Так он это молвил, словно ведет речь о самом обычном. Старый царь взглянул на него зорче:
— Патриций? А род свой позоришь таким бесчинством! — видно, это имя было ему известно. — И много вас, римских граждан, тебе под стать?
— Я не один.
Было черно вокруг, и река едва виднелась, а дальше — тьма. И кто знает, что он видел в этой темной дали, и почему смотрел в нее так долго… Потом снова обернулся к царю:
— Многие следом за мною ждут той же чести. Если угодно, готовься каждый час рисковать головой, встречать вооруженного врага у порога. Такую войну объявляем тебе мы, римляне! Не бойся войска, не бойся битвы, — будешь ты с каждым один на один.
Вокруг закричали люто — «Смерть ему!» И правда, это ли не дерзость — в столь грозной доле не устрашаться, а устрашать других… Нет бы кинуться в ножки царю, — и всем бы пришлось по нраву, и, глядишь, вымолил бы себе легкую смерть. А так Порсенна велел развести вокруг костры, суля ему пытку, если он не признается тут же, что скрывается за его темной угрозой.
— Ну, что молчишь, римский щенок? Не боишься огня?…
Его обступили со всех сторон. И отовсюду скалилась глумливая злоба.
— …римская падаль… ничего, шкуру подпалить — заговорит…
Он посмотрел на царя, окинул взглядом тех, кто стоял подле него. И чуть усмехнулся — так, будто говорил: ну и мразь же вы! А потом вдруг стремительно шагнул к жертвеннику, из которого вырывалось пламя, и положил правую руку в огонь.
Кто-то дико вскрикнул, потом стало очень тихо. А он, стоя перед царем, молча смотрел ему в лицо, меж тем как огонь сжигал его руку, и жег ее, будто ничего не чувствуя… и так сгубил… покуда царь не вскочил вдруг со своего места и не приказал оттащить его от алтаря.
И, взглянув ему в глаза, царь на миг заслонился — будто ему грозила опасность от безоружного человека, который сам себя обрек на пытку…

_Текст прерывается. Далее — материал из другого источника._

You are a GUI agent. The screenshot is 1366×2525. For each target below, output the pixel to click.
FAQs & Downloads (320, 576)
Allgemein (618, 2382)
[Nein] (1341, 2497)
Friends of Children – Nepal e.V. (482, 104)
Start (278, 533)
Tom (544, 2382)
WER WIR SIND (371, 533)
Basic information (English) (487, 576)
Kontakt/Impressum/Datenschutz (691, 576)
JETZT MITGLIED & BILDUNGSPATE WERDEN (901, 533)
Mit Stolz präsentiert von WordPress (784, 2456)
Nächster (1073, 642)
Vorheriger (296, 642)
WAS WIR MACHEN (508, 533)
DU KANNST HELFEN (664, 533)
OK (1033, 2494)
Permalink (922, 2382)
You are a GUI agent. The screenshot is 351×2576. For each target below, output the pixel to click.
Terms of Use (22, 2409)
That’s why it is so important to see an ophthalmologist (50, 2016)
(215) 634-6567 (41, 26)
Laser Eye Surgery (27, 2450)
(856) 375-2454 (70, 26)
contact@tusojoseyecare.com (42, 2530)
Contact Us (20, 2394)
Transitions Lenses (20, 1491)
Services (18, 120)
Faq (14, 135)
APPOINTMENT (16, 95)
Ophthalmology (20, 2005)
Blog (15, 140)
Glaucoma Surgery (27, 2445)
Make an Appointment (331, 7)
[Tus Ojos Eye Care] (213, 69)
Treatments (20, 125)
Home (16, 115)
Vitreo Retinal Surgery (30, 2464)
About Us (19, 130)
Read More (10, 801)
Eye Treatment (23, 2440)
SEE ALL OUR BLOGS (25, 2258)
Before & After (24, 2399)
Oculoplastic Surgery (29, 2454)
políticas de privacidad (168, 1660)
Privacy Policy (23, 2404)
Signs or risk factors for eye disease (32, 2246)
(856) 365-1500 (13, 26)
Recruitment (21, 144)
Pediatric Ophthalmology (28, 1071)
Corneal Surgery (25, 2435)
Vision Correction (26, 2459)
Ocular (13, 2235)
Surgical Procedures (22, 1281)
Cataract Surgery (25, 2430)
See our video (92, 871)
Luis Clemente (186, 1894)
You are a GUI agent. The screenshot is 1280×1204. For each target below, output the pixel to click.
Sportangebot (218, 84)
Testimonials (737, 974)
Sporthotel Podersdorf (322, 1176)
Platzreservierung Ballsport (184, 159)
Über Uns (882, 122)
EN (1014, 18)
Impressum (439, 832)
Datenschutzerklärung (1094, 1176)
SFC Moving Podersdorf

— Отойди, — сказал Ларс Порсенна. — Ты безжалостнее к себе, чем ко мне! Я велел бы почтить такую доблесть, будь она во славу моей отчизны; ныне же по праву войны отпускаю тебя на волю.
И среди мертвой тишины отдал ему меч, протянув оружие с возвышения. Он принял меч левой рукой. Потом его и прозвали — Сцевола, что значит Левша…
— Поскольку в такой чести у тебя доблесть, — сказал он царю, — прими от меня в дар то, чего не мог добиться угрозами: триста римлян поклялись преследовать тебя таким способом. Первый жребий был мой. А за мною последует другой, кому выпадет, и каждый придет в свой черед, пока судьба не подставит тебя удару!
По воде пробегали дрожащие отблески от факелов дозорных, и только поэтому Тибр был виден в ночи. А когда огни гасли, темная гладь реки вновь сливалась с окружающей тьмой, и осажденный город, лежавший на другом берегу, тоже утопал во мгле. Казалось, рассвет не наступит никогда… Но все же придется дождаться утра. Там, в городе, заступила в дозор новая стража, и впотьмах они встретят как врага любого, кто будет пробираться подобно ему — с вражеской стороны, во вражеской одежде… Да ведь никто и не ожидал, что он вернется…
Отойдя в сторону, он сел под стеной одного из крайних шатров. Вокруг затаилась глубокая черная ночь, мелькали пляшущие тени от костров и тени людей, слышался настороженный говор. А придя сюда, он слышал звон кубков, и пьяные выкрики, и смех. Здесь знали, что рано или поздно ослабевший город за рекой падет — нужно лишь выждать, — и шумно праздновали будущую победу. Но в эту ночь едва ли кто-то осмелится продолжать веселье, если рядом бродит вражеский лазутчик, посягнувший на жизнь царя, а следом за ним готова прийти толпа убийц… Изредка он ощущал на себе пристальные взгляды, но ему было все равно. На него внезапно навалилась парализующая усталость, постепенно начал одолевать полубред, и только усилием воли он заставлял себя оставаться в сознании. Огонь снова жег его с той же беспощадной яростью, терзая руку, охватывая все тело, а потом жар сменялся ледяным холодом, но боль от раны не отступала ни на миг. Временами он чувствовал палящую жажду. И ненависть. Ко всем, кто окружал его здесь, к тому, кто уберегся от его меча, но прежде всего к самому себе — за то, что не смог убить…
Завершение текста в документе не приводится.